Bluestone also took an academic role in field, publishing the New York Attorney Malpractice Report from 2002-2004.  He started the “New York Attorney Malpractice Blog” in 2004, where he has published more than 4500 entries.

Mr. Bluestone has written 38 scholarly peer-reviewed articles concerning legal malpractice, many in the Outside Counsel column of the New York Law Journal. He has appeared as an Expert witness in multiple legal malpractice litigations.

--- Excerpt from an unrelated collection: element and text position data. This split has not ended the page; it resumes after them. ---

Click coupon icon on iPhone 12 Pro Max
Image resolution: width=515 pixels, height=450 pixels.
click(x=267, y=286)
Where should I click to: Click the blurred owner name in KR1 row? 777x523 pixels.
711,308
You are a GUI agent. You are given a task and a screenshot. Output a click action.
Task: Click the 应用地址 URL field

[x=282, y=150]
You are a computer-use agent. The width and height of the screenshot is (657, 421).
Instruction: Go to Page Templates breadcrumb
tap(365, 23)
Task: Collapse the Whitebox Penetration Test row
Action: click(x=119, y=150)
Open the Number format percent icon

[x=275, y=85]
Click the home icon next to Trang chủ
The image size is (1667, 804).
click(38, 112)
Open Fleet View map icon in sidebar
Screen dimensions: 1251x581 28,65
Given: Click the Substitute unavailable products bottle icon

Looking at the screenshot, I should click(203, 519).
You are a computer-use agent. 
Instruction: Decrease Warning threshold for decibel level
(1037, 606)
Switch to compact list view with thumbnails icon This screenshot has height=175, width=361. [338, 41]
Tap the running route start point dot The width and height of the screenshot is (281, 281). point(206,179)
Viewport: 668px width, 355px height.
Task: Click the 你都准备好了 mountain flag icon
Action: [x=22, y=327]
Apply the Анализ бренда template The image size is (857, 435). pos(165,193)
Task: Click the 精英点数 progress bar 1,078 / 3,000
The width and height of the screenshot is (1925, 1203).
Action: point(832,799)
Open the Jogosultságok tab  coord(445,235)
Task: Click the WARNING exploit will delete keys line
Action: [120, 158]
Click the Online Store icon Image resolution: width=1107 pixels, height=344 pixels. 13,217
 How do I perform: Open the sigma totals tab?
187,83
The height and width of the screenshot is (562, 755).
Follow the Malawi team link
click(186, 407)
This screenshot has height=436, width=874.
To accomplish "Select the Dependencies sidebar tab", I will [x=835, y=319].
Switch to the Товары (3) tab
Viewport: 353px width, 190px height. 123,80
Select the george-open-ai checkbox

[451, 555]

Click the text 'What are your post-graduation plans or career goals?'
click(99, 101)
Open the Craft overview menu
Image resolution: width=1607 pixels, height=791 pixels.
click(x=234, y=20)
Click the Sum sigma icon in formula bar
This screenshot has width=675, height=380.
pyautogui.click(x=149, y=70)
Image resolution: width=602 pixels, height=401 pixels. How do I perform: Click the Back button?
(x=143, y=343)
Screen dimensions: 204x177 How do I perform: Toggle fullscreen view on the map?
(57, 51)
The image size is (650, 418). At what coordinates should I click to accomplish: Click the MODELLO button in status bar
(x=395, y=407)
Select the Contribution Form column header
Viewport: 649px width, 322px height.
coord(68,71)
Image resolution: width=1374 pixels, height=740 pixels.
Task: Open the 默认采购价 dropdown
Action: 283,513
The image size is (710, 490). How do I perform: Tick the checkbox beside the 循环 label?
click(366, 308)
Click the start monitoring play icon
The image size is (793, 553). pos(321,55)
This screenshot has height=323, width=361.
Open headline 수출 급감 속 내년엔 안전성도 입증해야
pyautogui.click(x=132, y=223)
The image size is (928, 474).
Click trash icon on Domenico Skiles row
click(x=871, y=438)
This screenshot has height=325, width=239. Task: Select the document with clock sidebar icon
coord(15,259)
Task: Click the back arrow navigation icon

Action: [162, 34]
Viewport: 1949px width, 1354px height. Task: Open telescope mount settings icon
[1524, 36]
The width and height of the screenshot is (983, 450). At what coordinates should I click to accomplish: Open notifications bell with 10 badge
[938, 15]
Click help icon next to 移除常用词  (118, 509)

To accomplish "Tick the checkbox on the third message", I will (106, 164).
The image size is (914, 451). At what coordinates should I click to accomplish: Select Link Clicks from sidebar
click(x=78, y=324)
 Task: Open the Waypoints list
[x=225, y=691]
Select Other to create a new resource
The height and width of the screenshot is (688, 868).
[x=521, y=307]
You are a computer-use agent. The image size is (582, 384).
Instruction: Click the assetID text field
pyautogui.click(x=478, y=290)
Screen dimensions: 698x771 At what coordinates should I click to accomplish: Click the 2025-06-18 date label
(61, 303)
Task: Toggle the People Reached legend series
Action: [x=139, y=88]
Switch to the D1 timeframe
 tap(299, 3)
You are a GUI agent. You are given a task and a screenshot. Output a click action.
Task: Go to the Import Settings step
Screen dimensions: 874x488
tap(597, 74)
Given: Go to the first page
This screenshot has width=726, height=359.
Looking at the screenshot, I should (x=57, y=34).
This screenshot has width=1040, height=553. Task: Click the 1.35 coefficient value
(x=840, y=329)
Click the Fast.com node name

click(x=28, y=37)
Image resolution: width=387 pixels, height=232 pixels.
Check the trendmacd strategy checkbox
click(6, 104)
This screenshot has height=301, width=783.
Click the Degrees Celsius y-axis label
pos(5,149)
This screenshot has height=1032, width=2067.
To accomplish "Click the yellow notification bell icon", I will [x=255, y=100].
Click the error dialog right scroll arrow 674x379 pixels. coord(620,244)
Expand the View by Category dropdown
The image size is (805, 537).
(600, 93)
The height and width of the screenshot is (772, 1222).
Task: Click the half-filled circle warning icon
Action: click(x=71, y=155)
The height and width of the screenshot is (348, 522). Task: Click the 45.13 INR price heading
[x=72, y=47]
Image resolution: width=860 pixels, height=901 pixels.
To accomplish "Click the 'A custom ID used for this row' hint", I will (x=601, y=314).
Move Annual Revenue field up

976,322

Mr. Bluestone is an adjunct professor of law at St. John’s University College of Law, teaching Legal Malpractice.  Mr. Bluestone has argued legal malpractice cases in the Second Circuit, in the New York State Court of Appeals, each of the four New York Appellate Divisions, in all four of  the U.S. District Courts of New York and in Supreme Courts all over the state.  He has also been admitted pro haec vice in the states of Connecticut, New Jersey and Florida and was formally admitted to the US District Court of Connecticut and to its Bankruptcy Court all for legal malpractice matters. He has been retained by U.S. Trustees in legal malpractice cases from Bankruptcy Courts, and has represented municipalities, insurance companies, hedge funds, communications companies and international manufacturing firms. Mr. Bluestone regularly lectures in CLEs on legal malpractice.

Based upon his professional experience Bluestone was named a Diplomate and was Board Certified by the American Board of Professional Liability Attorneys in 2008 in Legal Malpractice. He remains Board Certified.  He was admitted to The Best Lawyers in America from 2012-2019.  He has been featured in Who’s Who in Law since 1993.

In the last years, Mr. Bluestone has been featured for two particularly noteworthy legal malpractice cases.  The first was a settlement of an $11.9 million dollar default legal malpractice case of Yeo v. Kasowitz, Benson, Torres & Friedman which was reported in the NYLJ on August 15, 2016. Most recently, Mr. Bluestone obtained a rare plaintiff’s verdict in a legal malpractice case on behalf of the City of White Plains v. Joseph Maria, reported in the NYLJ on February 14, 2017. It was the sole legal malpractice jury verdict in the State of New York for 2017.

Bluestone has been at the forefront of the development of legal malpractice principles and has contributed case law decisions, writing and lecturing which have been recognized by his peers.  He is regularly mentioned in academic writing, and his past cases are often cited in current legal malpractice decisions. He is recognized for his ample writings on Judiciary Law § 487, a 850 year old statute deriving from England which relates to attorney deceit.